* **Things to do**:
a – In the LiveCycle SSL notes, what Base URL did the author set for the proof of concept?
b – Return the part of the LiveCycle SSL notes running from "Pay attention to" down to "through this rigamarole.", copied word for word.
c – Supply the next part of the LiveCycle SSL notes, carrying on after their final sentence.
** Opening Page text block **
If you do all the stuff I’ve just talked about, you might be thinking “Gee, the LC Administrator is a bit tough to get around”. I’d respond with “ya think, Beav?”. I have come to despise the administrator. I’m assuming that Adobe wants you to use Workbench for most of this stuff. That, to me, is the only possible explanation for creating an admin that is so user-unfriendly. It’s a navigational nightmare.

Configuring SSL

Set the Rights Management Server URL

Services – LiveCycle RightsManagement ES – Configuration – Server Configuration

Set the Base URL to an SSL URL. For my POC, I used https://localhost:8443

Enable SSL in JBoss

I followed Duane Nickull’s excellent instructions. A few gotchas though:

First, in a “note” in the middle of the page, he writes: “Note: If you installed the Adobe LiveCycle 7.2 release using the turnkey installers, the path to this will be different. It should be: $JBOSS_HOME/server/all/deploy/jbossweb-tomcat50.sar”.

Pay attention to that note. Don’t gloss over it.

Second, a very very important point that is not addressed (well… I believe it’s just plain wrong, at least as of this writing): when you create the keystore, you need to set the “first and last name” as the name of the server on which you intend to deploy this. For my POC, I used “localhost”. In fact, I used “localhost” for every damn answer. Note that this is just if you’re using a self-signed keystore; if you used a real one (i.e. you buy a cert), you won’t have to go through this rigamarole.
** Closing Page text block **
** Opening Given records block **
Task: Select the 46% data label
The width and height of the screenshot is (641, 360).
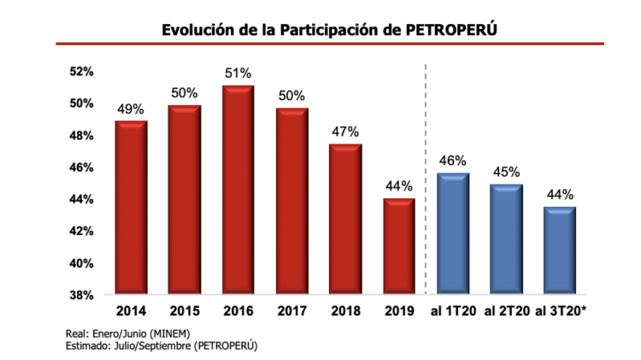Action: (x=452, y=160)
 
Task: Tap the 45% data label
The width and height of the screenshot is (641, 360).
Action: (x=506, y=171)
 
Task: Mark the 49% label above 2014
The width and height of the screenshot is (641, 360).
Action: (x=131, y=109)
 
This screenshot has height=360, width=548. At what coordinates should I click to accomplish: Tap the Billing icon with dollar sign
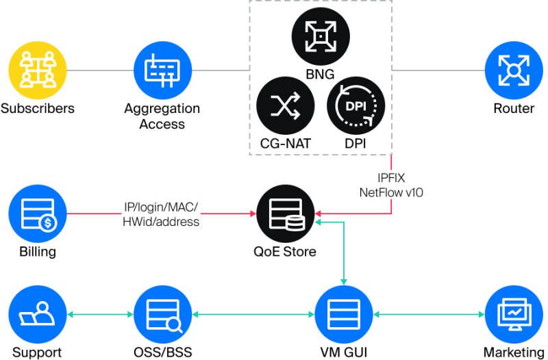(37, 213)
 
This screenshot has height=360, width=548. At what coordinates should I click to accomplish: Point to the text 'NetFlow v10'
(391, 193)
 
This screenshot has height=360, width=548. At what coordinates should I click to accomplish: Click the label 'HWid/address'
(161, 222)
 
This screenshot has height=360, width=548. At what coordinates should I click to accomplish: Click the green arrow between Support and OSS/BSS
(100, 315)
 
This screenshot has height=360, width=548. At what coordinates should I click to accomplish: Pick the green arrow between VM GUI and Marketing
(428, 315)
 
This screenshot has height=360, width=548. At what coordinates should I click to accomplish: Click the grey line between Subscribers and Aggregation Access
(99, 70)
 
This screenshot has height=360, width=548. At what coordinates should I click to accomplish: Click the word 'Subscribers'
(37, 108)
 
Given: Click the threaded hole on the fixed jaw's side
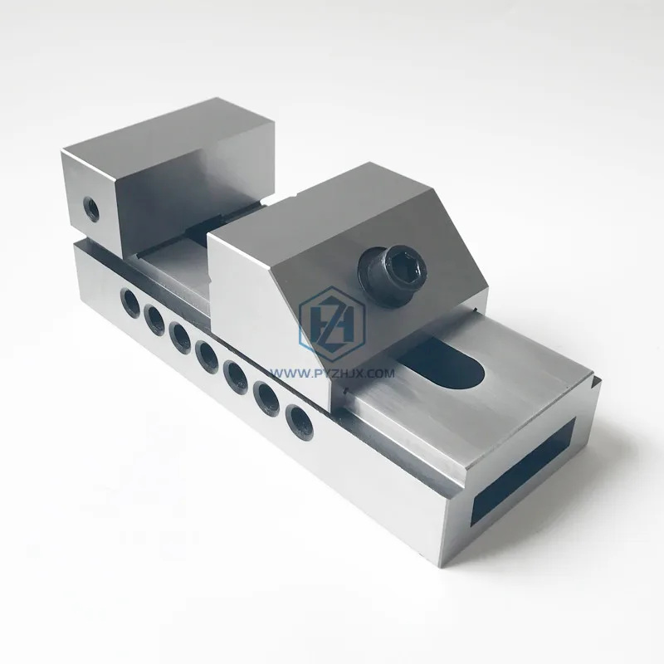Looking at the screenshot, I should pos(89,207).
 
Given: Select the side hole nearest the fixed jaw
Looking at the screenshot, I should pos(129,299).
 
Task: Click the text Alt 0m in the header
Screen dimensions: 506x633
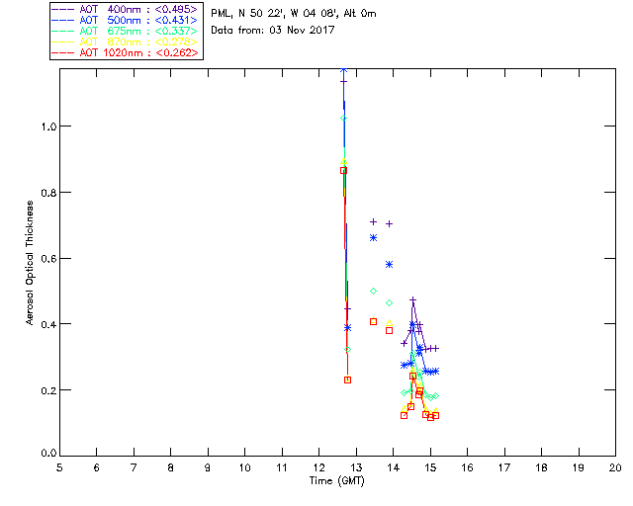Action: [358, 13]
** Closing Given records block **
* **Responses per task**:
a – https://localhost:8443

b –
Pay attention to that note. Don’t gloss over it.

Second, a very very important point that is not addressed (well… I believe it’s just plain wrong, at least as of this writing): when you create the keystore, you need to set the “first and last name” as the name of the server on which you intend to deploy this. For my POC, I used “localhost”. In fact, I used “localhost” for every damn answer. Note that this is just if you’re using a self-signed keystore; if you used a real one (i.e. you buy a cert), you won’t have to go through this rigamarole.

c –
Finally, Duane shows how to get the cert installed via FireFox. On my Vista machine, this didn’t work. I had to use Internet Explorer, and I had to follow the steps below.

Now, if you haven’t done so already, restart JBoss.

Making your cert a “trusted” cert on your machine

  1. In Internet Explorer, navigate to the URL you specified in the Server Config above. For example, I navigated to https://localhost:8443
  2. It’ll give you a red error address bar, so you’ll need to install the certificate. Right click and hit “install” or whatever the options are.
  3. This will launch IE’s certificate install wizard. Start the process, and when you get to the certificate store page, do not accept the default. Instead, select “Place all certificates in the following store”, click “browse”, and select “Trusted Root Certificate Authorities”.
  4. Click through to the end and you should be all set up.

Invoking the RightsManagementService with ColdFusion

creds = {username='administrator',password='password'};
serviceRoot = "http://localhost:8080/soap/services/RightsManagementService";
wsdl = "#serviceRoot#?wsdl";
ws = createObject("webservice",wsdl,creds);

filePath = expandPath("readme.pdf");
theFile = fileReadBinary(filePath);

inPDFDoc = {contentType="application/pdf",binaryData=theFile};
policySetName="Marc Policy set";

response = ws.applyPolicy(inPDFDoc,documentName,policySetName,policyName,"cf","DefaultDom");

outputData = toBinary(response.getBinaryData());

<cfset newfile = expandPath("readme_withrights.pdf")>
<cffile action="write" file="#newFile#" output="#outputData#">

Additional Issues and Considerations

As of this writing, whenever I open a rights-managed PDF created using the above steps, the PDF still prompts me twice: Once telling me that the PDF has to connect to the LC server, and once asking me for a username/password. I am 99% certain this is a configuration problem on my end. I just haven’t dug enough to figure it out yet. If you know how, please let me know. When I get back to my LC proof of concept, I’ll get the answers and update this post.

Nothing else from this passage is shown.